Critical Care Medicine-Surgery, Trauma, and Transplantation>>>>>Cardiothoracic and Vascular Surgery
Question 1#

A 70-year-old male is admitted to the ICU following esophagectomy for esophageal carcinoma via laparotomy and right thoracotomy. He has a history of former tobacco use (40 pack-years), hypertension, type 2 diabetes, non–obstructive coronary artery disease, and stage 3 chronic kidney disease.

A thoracic epidural was placed preoperatively and started during the surgery. Postoperatively, the epidural infusion consists of ropivacaine 0.1% with fentanyl 2 µg/mL at 6 mL/h. Initially, the patient complained of rightsided shoulder pain that was relieved with addition of scheduled acetaminophen. On postoperative day 1, the patient is comfortable at rest, but complains of a small area of distal abdominal incisional pain that is uncontrolled when he moves or coughs. He has minimal chest wall pain.

Which of the following is the most appropriate initial change to his pain regimen?

A. Add scheduled intravenous morphine and ketorolac
B. Change the epidural opioid from fentanyl to hydromorphone
C. Replace the epidural with a right-sided paravertebral catheter
D. Double the concentration of ropivacaine in the epidural solution and halve the rate of infusion

Correct Answer is B

Comment:

Correct Answer: B

Pain following thoracic surgery can be a serious issue for patients, not only because of its intensity and duration but also because of its adverse effects on pulmonary function and recovery.

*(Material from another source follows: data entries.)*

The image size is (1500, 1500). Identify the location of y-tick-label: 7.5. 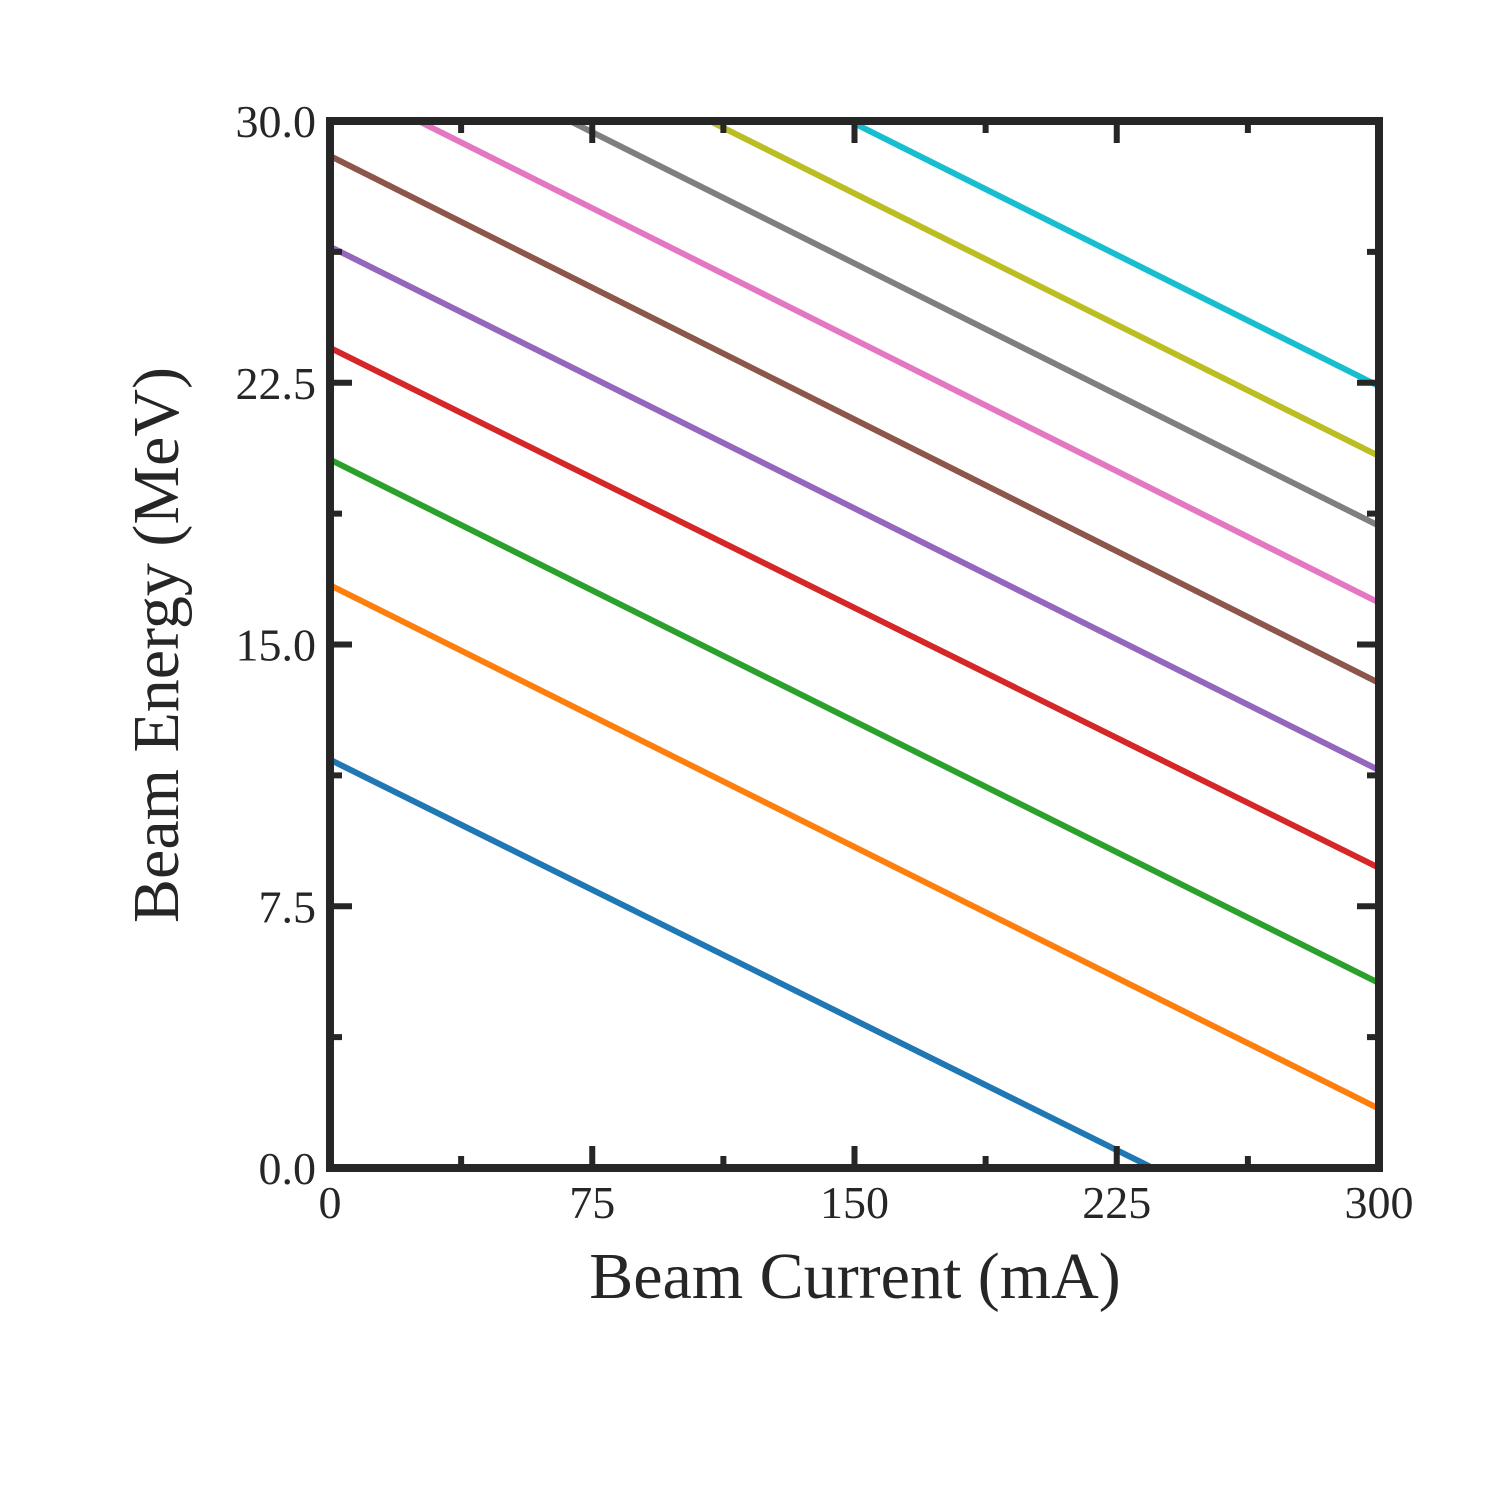
(288, 906).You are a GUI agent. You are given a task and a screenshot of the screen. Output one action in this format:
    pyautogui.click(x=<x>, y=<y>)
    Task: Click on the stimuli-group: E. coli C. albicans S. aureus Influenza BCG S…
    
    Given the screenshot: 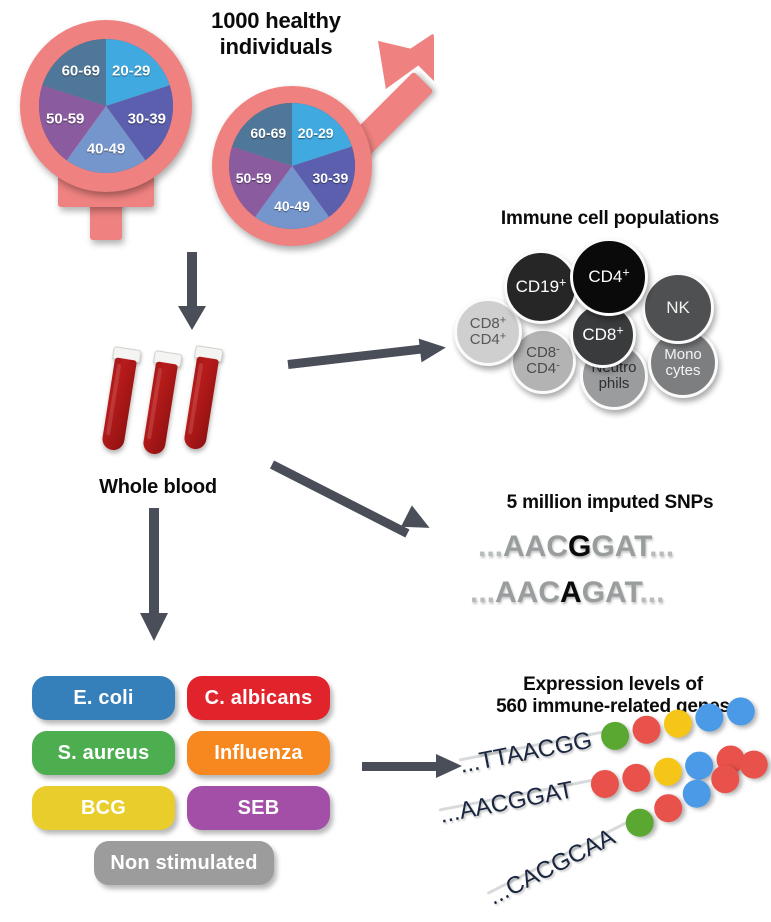 What is the action you would take?
    pyautogui.click(x=187, y=786)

Opioids are considered a mainstay of significant postoperative pain management. However, a narrow therapeutic range and potential for sedation and respiratory depression are general limitations of this class of drugs. Morphine (A) in particular should be used with caution in elderly patients and patients with renal disease due to its active metabolites and long-lasting effects. Although addition of an intravenous opioid might improve this patient’s pain control, his major complaint has to do with pain with activity, and scheduling morphine is not the most appropriate first step. 

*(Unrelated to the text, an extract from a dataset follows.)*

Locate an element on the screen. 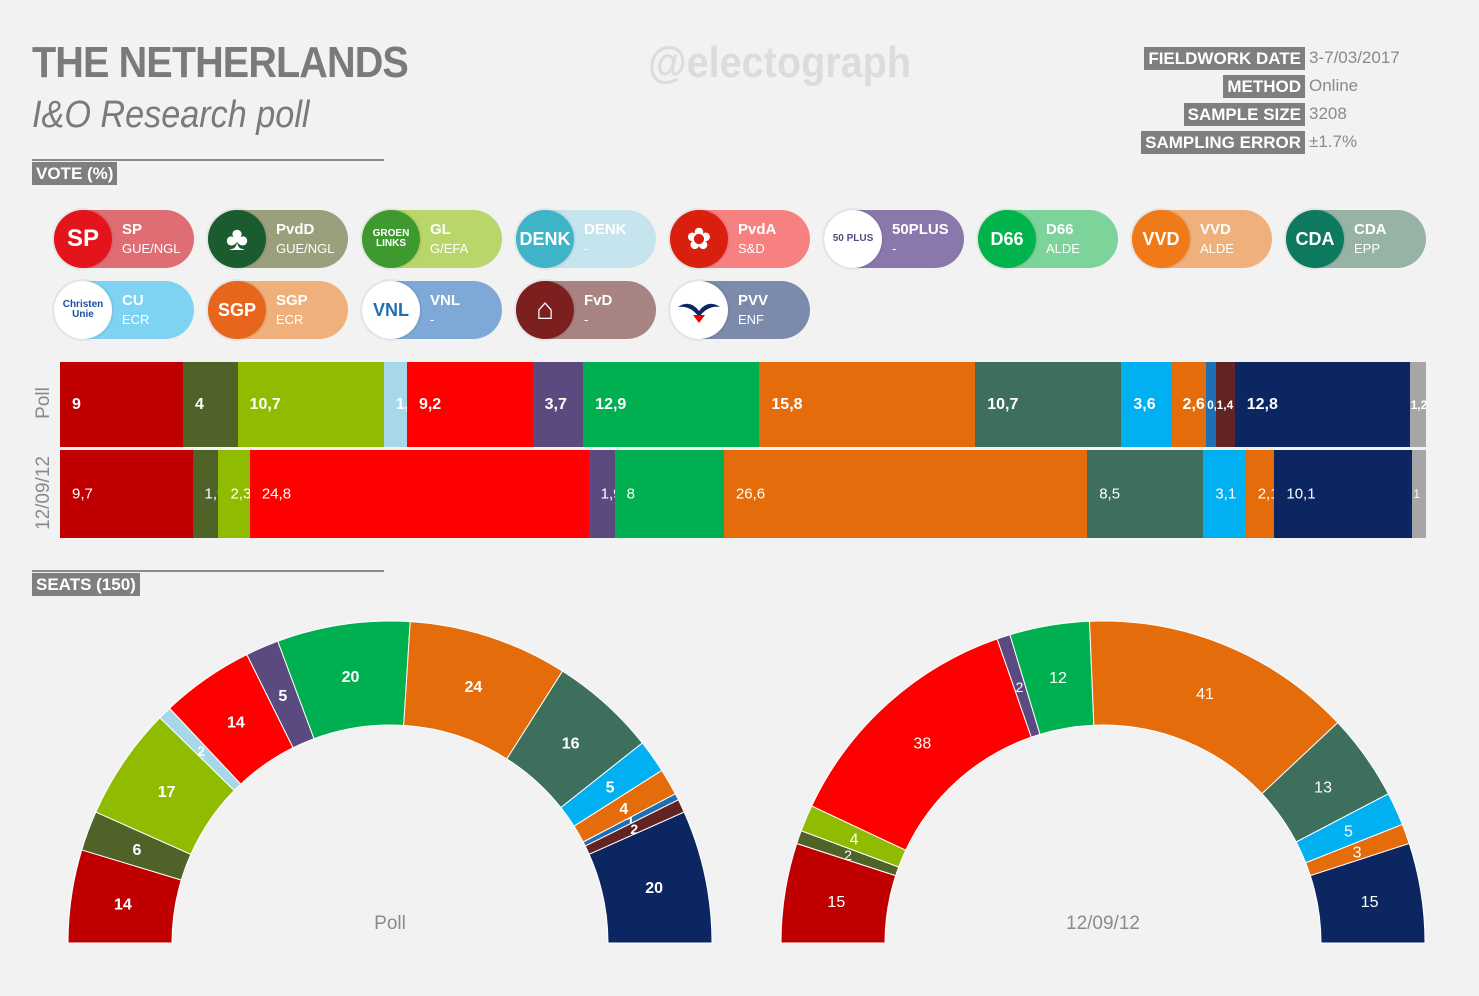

NSAIDs are reversible COX inhibitors that can be very effective for treating the inflammatory component of postoperative pain. In general, meta-analyses of randomized controlled trials report improved pain scores and reduced analgesic use when intravenous morphine combined with ketorolac is compared with intravenous morphine alone. With respect to thoracotomy pain, the addition of NSAIDs as part of a multimodal pain regimen can be especially effective to treat shoulder pain that is refractory to epidural anesthesia, as well as to reduce overall opioid requirements. However, NSAIDs have also been associated with decreased platelet function, gastric erosions, increased bronchial reactivity, and decreased renal function. NSAIDs should be used with caution in patients who are elderly or have known risk factors for postoperative renal failure, including hypertension, diabetes, and preexisting renal disease. This patient’s shoulder pain has already been relieved by acetaminophen, which is a weak COX inhibitor. Although NSAIDs may also improve his incisional pain, scheduled ketorolac (A) would not be the best option given his age and comorbidities.

Currently, in the absence of contraindications, a thoracic epidural may be considered the “standard” of analgesia for open thoracotomy. Coverage of dermatomes far from the site of insertion can be achieved by increasing volume of local anesthetic or replacing epidural fentanyl with a hydrophilic opioid such as hydromorphone (B) or morphine, as highly lipid-soluble agents are associated with narrower dermatomal spread, and given his pain is concentrated to a small area, the fentanyl may be spreading too much.

Paravertebral catheters (C) have been shown to have similar efficacy to epidurals following thoracic surgery and are a reasonable alternative. However, this patient’s epidural appears to be functioning, given that he has no chest wall pain and only a small distal area of pain. Before proceeding with another invasive procedure, it is more appropriate to attempt to augment the existing epidural by changing the solution or increasing the rate.

Increasing the concentration of ropivacaine in the epidural while halving the rate (D) would potentially increase the density of the blockade, but not the spread.

References:

  1. American Society of Anesthesiologists Task Force on Acute Pain Management. Practice guidelines for acute pain management in the perioperative setting: an updated report by the American Society of Anesthesiologists Task Force on Acute Pain Management. Anesthesiology. 2004;100:1573-1581.
  2. Gottschalk A, Cohen SP, Yang S, Ochroch EA. Preventing and treating pain after thoracic surgery. Anesthesiology. 2006;104:594-600.
  3. Kavanagh BP, Katz J, Sandler AN. Pain control after thoracic surgery: a review of current techniques. Anesthesiology. 1994;81:737-759.
  4. Miller RD. Miller’s Anesthesia. 8th ed. Philadelphia, PA: Elsevier Churchill Livingstone; 2015.